On Thefacebook [ http://www.thefacebook.com/ ], poking is a way of saying "hi" to would-be contacts, a method to strike up a conversation without adding the person as a friend.
And there's quite a bit of poking going on. Chard-Yaron, a Southern Californian who will be a junior at Columbia University [ http://www.columbia.edu/ ] in the fall, is one of about 250,000 students at 34 colleges across the United States intrigued by Thefacebook. Unlike social websites like Friendster [ http://www.friendster.com/ ] and orkut [ http://www.orkut.com/ ], Thefacebook is meant only for college students and alums.
"I know it sounds stupid but when I log onto Thefacebook and I see this person poked me I think, 'Aww,' 'cause I miss them," she said.
Thefacebook is modeled after schools' traditional facebooks -- booklets with names, photos, interests and other information about students. The site started in February and is expanding rapidly. Engineered and initially intended just for students at Harvard University [ http://www.harvard.edu/ ], Thefacebook's creators -- all five of them Harvard students -- hope to have their site available to about 200 American colleges by fall.
By registering on Thefacebook, students can compile lists of friends, send messages, list their classes and summer vacation plans, and divulge as much -- or as little -- personal contact information as they like.
Mark Zuckerberg, a 20-year-old Harvard student, came up with the idea in January. Harvard has facebooks for different residential houses, but students can't search those they don't belong to, Zuckerberg said. He said he thought it would be a good idea to put an all-school facebook online, where students could access others regardless of where they lived. By early February, after about a week of programming time, Zuckerberg's site was up and running at Harvard.
With an early pool of about 4,000 students, Thefacebook grew at the school to where it now boasts about 95 percent of the student population as members, Zuckerberg said.
"When it took off at Harvard I thought it'd be cool to make it a multi-school thing," he said.
In mid-February, Thefacebook's creators opened the site to students at other colleges, and the site's popularity kept rising.
"We've had to run to catch up with the number of users," said Chris Hughes, another Thefacebook collaborator.
Zuckerberg was surprised at his site's success initially.
"I expected that a few people would do it at Harvard and they'd tell their friends, but I didn't expect it would take hold as this all-inclusive directory," he said.
Some changes are also in store for Thefacebook users. Zuckerberg wants to enable users to offer more information about themselves, like extra pictures or their own websites. For now, however, students are just having fun discovering the site's capabilities.
Chard-Yaron is one of many whose friends e-mailed her a link to the site, asking her to join. At first, Chard-Yaron thought it was "weird" and "sketchy," but she created an online profile for herself anyway this spring, before exams and papers got underway. She said now she checks the site daily.

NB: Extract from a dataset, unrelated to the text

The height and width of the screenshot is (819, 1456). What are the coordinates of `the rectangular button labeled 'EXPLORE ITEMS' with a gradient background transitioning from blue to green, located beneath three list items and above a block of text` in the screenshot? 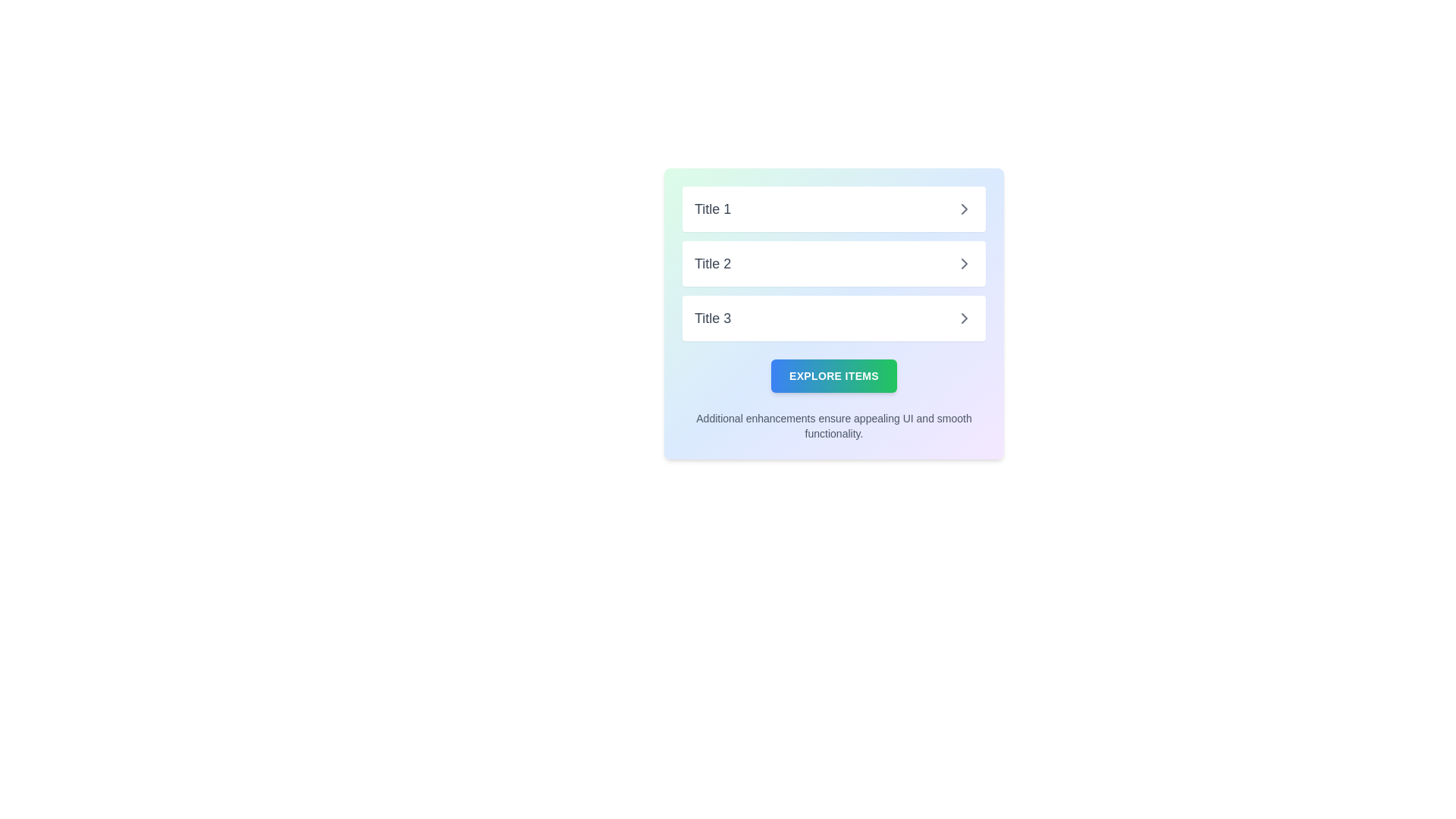 It's located at (833, 375).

The site's founders are banking on its long-term health. Though the costs of running it have increased from about $85 to almost $3,000 a month, Thefacebook is now self-sufficient, thanks to an influx of ad revenue, Hughes said. Ads from search powerhouse Google will pay for the site for a while, Zuckerberg said.
The founders also aren't paying themselves, but they will hire a few people to help with the summertime expansion, Hughes said.
There have also been offers of outsider investments and even a few interested in buying the site, Zuckerberg said, but the founders turned down several buyout offers (they wouldn't say who made the offers or for how much). They aren't interested in cashing out just yet.
"We've had a few approaches," Hughes said, "but we like what we're doing to the site."